TEXT TO READ:
++++++++

Friday 13 November 2009

The 4 Lamest Fight Scenes of All Time

Strike of the Panther
Bad Actor versus Other Bad Actors

 

Combatants: One shirtless Australian guy versus a bunch of other Australian guys in suits that hopefully never made another movie in their life
Why it sucks: On paper, the components here suggest an entertaining tussle: a man in a chicken suit, a blow-up sex doll, and ‘80s floozy with a whip. But this one is so bad that not even those unique ingredients can save it. The protagonist shows off both his lack of acting and fighting chops as he woodenly delivers snide one-liners in between repeatedly knocking out the same four toughs. This clip is notable for single-handedly dispelling the stereotype of Australians as tough, hardy people.
Highlight: The bizarre cameo of a grown man dressed as an English schoolboy begging for mercy.



Star Trek Voyager
Tuvok versus Nameless Extras



Combatants: Tuvok (Tim Russ) versus a bunch of extras
Why it sucks: There is just no way a good fracas can start with the line “Tuvok’s taking me into custody.”We already talked about how lousy high school fights are and nerd fights are even worse. So when a show made by nerds for nerds has a fight scene, you might as well hand it a cane before viewing because it is guaranteed to be lame. Fortunately, the cinematographer seems almost as clueless as the fight choreographer for this episode of Voyager, so we are spared from the full wretchedness of this struggle because we are watching it in near-complete darkness.
Highlight: Tuvok’s over-the-shoulder judo throw. Michael Richards better not insult any black Vulcans because those guys can fight.

++++++++

EXTRACTED RECORDS:
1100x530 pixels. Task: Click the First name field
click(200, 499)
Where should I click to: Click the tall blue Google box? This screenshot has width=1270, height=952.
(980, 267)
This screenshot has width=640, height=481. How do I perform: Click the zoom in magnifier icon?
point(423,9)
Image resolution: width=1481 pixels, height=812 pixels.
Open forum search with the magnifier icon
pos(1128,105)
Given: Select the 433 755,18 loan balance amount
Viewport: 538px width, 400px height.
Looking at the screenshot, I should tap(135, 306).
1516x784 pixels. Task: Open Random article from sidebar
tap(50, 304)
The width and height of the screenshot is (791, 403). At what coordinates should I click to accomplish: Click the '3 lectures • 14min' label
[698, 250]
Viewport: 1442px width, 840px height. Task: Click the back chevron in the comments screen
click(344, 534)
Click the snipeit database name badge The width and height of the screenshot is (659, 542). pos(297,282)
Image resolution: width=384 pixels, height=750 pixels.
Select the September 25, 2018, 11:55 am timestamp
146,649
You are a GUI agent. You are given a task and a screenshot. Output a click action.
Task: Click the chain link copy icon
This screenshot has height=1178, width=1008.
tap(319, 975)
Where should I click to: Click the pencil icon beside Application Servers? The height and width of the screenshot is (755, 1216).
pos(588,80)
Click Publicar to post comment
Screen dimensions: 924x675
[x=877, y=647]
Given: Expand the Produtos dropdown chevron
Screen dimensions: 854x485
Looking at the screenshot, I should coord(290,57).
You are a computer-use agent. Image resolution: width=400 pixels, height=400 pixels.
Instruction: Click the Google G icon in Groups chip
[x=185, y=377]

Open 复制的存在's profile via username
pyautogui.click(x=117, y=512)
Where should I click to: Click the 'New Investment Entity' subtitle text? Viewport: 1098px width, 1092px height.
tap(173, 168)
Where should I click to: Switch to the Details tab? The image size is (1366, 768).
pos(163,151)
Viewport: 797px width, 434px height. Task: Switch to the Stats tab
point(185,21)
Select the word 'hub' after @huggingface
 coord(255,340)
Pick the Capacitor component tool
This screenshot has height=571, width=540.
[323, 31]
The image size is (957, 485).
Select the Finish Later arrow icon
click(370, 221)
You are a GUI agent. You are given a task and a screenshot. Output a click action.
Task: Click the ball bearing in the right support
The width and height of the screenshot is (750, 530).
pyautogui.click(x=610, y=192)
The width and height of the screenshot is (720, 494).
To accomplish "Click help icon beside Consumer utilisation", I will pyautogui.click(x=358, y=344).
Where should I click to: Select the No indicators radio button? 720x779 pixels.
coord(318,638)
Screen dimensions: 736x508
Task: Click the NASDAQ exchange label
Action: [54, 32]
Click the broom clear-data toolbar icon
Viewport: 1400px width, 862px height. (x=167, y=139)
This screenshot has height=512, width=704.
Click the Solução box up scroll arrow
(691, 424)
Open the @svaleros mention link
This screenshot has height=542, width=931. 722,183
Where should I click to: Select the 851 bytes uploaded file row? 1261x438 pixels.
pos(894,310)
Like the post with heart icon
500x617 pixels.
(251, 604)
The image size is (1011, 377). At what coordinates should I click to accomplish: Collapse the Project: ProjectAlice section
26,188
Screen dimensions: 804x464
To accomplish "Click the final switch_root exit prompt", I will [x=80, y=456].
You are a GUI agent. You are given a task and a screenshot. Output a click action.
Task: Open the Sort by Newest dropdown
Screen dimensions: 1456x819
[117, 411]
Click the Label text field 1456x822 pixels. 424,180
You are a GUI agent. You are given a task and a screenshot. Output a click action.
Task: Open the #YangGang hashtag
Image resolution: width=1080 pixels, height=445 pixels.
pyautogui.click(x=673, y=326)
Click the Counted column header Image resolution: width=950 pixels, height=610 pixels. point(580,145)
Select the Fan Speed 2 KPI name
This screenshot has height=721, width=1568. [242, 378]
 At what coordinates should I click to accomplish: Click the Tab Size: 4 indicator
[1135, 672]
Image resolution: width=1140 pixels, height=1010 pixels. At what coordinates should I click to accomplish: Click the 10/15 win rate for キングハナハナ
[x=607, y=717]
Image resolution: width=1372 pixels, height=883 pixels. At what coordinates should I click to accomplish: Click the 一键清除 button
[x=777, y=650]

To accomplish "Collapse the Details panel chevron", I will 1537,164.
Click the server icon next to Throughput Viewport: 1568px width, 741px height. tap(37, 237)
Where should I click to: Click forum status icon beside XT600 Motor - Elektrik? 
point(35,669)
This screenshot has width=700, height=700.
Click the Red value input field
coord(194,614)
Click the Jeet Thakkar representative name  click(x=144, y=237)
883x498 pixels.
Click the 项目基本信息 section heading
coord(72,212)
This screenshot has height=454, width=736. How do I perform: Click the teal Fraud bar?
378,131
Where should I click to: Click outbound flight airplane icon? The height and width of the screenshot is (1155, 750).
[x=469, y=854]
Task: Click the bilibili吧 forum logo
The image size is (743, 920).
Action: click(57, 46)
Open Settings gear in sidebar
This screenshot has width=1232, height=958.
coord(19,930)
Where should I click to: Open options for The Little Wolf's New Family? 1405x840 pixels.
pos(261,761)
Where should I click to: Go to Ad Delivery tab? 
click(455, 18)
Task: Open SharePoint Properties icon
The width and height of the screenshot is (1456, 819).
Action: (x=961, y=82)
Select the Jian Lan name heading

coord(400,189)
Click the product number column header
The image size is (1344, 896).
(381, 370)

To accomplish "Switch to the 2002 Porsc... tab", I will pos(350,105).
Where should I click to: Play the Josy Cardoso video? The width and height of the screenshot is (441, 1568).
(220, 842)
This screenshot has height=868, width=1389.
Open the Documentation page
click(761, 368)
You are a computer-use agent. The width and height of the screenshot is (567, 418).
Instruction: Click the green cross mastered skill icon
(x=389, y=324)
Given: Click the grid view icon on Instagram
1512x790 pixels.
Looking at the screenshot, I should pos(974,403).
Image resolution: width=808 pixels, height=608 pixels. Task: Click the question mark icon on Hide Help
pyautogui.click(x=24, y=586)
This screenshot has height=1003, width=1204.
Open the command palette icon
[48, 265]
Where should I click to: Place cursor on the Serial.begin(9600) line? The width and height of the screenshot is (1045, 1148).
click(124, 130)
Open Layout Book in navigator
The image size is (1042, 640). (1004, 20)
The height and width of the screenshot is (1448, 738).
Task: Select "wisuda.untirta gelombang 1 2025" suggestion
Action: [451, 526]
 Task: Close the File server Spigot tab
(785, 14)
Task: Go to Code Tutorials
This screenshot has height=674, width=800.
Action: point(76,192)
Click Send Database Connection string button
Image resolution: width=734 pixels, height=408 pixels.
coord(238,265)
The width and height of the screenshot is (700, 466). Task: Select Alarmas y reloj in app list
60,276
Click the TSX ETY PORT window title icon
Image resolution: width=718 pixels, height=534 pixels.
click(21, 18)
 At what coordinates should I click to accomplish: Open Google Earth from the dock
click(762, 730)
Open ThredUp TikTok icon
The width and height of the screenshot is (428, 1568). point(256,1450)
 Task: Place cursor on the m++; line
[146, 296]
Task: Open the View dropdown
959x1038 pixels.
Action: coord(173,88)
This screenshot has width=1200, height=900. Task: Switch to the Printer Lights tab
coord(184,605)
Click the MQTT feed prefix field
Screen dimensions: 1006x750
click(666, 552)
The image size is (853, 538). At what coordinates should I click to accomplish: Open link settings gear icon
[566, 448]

++++++++

OBJECTIVES:
a – Answer these questions using the article on lame fight scenes.
(i) Which actor plays Tuvok in the Star Trek Voyager scene?
(ii) How many toughs does the protagonist of Strike of the Panther repeatedly knock out?
(iii) What is given as the highlight of the Strike of the Panther clip?
b – Proceed with the article on lame fight scenes, writing on from the point at which it stops.

THE ANSWERS:
a –
(i) Tim Russ
(ii) Four
(iii) The bizarre cameo of a grown man dressed as an English schoolboy begging for mercy

b –
Witness
Amish Harrison Ford versus Street Toughs



Combatants: John Book (Harrison Ford) versus a bunch of Pennsylvania Dutch Country street toughs
Why it sucks: How can we put the man behind some of the greatest fightin’ characters in the history of the movies on a list of lamest fight scenes? Because Harrison Ford doesn’t seem to realize he’s no longer playing any of those characters. He’s not Indiana Jones or Hans Solo here, he is supposed to be a guy pretending he’s Amish. So when Ford exudes his Solo-esque bravado marching up to bad news hoodlums, it is hard not to laugh. After all, he’s wearing suspenders and marching from a small horse-drawn carriage, not the Millennium Falcon.
Highlight: What must be one of the greatest Amish put-downs in film: “Hey watch it Frank, he’s gonna hit you with his bible.”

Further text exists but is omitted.